In this study, the urea route technique was used to synthesize LiMn1-xMgxO2 compounds with (x = 0, 0.125, 0.25, 0.375, 0.5, 0.625, and 0.75 wt.%) as cathode active materials for lithium-ion batteries. All prepared samples underwent structural and morphological analysis. The X-ray diffraction (XRD) results showed a single-phase crystal structure for the synthesized nanoparticles. The crystalline size (D111) of the produced particles was calculated using Debye-Scherrer’s equation, and the results indicated only a slight change in particle size upon substitution of magnesium ions. Fourier transform infrared spectroscopy (FTIR) analysis revealed several vibrational modes, including (O-H and C=O). Field emission scanning electron microscopy (FESEM) images also revealed that the nanoparticles were cubic, with little variation in size distribution. The synthesized LiMn1-xMgxO2 was further characterized by energy dispersive X-ray (EDX) spectroscopy.
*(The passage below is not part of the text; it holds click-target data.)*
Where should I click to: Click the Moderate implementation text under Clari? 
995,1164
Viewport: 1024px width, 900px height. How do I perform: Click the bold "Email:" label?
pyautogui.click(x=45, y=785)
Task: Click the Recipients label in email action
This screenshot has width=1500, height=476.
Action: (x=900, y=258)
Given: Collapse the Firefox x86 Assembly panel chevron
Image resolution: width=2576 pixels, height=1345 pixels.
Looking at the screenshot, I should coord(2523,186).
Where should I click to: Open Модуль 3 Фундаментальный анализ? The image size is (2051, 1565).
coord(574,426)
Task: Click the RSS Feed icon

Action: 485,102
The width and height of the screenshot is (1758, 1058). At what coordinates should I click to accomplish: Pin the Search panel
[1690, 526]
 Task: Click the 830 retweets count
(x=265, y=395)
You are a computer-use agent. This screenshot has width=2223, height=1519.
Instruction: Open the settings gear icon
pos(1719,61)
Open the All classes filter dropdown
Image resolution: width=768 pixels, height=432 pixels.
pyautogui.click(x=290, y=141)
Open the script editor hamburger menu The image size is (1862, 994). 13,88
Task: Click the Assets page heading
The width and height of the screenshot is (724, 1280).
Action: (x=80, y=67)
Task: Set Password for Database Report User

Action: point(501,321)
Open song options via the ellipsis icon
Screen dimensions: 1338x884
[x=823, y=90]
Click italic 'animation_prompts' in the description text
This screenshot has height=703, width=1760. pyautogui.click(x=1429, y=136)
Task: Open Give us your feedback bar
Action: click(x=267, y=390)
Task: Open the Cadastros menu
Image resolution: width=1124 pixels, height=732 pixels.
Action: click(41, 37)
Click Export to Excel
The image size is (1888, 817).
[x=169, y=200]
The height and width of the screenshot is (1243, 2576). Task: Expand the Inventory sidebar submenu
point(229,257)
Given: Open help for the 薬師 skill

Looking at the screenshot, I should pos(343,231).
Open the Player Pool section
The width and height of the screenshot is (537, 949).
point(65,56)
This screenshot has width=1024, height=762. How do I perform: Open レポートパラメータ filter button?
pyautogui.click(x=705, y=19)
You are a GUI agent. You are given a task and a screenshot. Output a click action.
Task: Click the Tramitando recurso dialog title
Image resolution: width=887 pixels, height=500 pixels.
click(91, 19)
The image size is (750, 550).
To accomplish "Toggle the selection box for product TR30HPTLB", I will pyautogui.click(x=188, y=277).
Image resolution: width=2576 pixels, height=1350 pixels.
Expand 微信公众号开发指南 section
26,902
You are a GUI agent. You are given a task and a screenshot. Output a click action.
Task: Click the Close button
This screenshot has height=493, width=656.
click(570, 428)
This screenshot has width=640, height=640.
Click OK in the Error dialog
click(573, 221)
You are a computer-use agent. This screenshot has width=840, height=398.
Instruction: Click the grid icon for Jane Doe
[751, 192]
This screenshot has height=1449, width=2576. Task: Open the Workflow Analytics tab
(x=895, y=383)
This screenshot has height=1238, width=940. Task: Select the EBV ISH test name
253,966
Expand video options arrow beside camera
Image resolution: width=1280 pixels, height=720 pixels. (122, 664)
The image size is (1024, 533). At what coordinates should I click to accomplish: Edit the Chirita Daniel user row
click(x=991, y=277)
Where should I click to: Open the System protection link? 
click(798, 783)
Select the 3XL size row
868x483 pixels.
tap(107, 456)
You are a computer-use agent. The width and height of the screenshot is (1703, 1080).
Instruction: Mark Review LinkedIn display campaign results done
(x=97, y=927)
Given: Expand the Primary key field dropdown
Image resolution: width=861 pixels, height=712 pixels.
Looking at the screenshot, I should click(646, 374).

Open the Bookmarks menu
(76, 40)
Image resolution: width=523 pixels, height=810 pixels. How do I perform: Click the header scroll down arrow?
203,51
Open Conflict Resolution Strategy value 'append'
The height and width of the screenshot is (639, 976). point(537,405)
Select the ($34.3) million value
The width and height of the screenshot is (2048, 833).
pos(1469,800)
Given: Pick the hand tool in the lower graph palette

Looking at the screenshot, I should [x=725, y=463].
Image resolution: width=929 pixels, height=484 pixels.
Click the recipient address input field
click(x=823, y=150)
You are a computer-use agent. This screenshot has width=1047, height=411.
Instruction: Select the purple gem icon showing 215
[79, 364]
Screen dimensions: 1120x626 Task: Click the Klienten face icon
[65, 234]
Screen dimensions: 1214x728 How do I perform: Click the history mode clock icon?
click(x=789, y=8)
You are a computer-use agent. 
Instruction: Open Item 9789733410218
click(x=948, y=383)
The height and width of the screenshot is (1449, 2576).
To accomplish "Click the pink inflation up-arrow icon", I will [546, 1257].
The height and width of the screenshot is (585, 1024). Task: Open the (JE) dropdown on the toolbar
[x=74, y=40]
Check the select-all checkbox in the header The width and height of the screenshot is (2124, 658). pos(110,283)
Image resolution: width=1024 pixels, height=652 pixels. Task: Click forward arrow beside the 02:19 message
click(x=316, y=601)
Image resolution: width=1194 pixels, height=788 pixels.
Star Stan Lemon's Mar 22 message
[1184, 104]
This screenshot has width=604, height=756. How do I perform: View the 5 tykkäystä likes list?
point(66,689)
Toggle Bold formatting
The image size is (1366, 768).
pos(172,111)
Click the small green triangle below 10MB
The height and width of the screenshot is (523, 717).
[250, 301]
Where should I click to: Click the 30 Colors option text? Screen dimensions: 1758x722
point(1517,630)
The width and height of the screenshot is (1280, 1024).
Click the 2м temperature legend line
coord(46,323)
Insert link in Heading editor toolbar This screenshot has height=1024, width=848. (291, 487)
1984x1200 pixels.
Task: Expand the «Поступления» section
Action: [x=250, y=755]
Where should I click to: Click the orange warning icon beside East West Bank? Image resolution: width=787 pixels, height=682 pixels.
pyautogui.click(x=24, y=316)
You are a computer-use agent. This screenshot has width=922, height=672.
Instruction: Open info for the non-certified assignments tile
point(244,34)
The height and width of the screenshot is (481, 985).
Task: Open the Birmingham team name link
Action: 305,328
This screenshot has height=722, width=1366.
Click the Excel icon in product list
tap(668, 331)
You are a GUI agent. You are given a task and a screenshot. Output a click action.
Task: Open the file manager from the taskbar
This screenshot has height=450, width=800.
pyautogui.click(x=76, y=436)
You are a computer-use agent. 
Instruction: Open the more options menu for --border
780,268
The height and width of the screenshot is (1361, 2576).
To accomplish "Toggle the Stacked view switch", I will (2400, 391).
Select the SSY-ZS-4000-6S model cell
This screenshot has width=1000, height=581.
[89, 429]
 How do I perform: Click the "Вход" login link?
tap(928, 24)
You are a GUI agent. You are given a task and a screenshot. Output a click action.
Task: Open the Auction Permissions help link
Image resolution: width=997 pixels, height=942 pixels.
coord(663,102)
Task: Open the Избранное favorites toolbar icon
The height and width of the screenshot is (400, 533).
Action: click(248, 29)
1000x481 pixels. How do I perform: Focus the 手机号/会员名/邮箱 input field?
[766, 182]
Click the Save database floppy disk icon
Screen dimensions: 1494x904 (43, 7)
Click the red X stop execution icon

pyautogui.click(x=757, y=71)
The findings confirmed the presence of magnesium (Mg), manganese (Mn), and oxygen (O). Electrochemical testing was conducted only on samples of LiMn1-xMgxO2 (x = 0, 0.125, and 0.75 wt.%). Electrochemical experiments showed that LiMn1-xMgxO2 (x = 0.125 and 0.75 wt.%) exhibited greater charge and discharge capacities than the LiMnO2 electrode. These results were consistent with the findings from electrochemical impedance spectroscopy (EIS). Overall, the electrochemical experiments demonstrated that LiMn1-xMgxO2 (x = 0.125 and 0.75 wt.%) performed better than LiMnO2.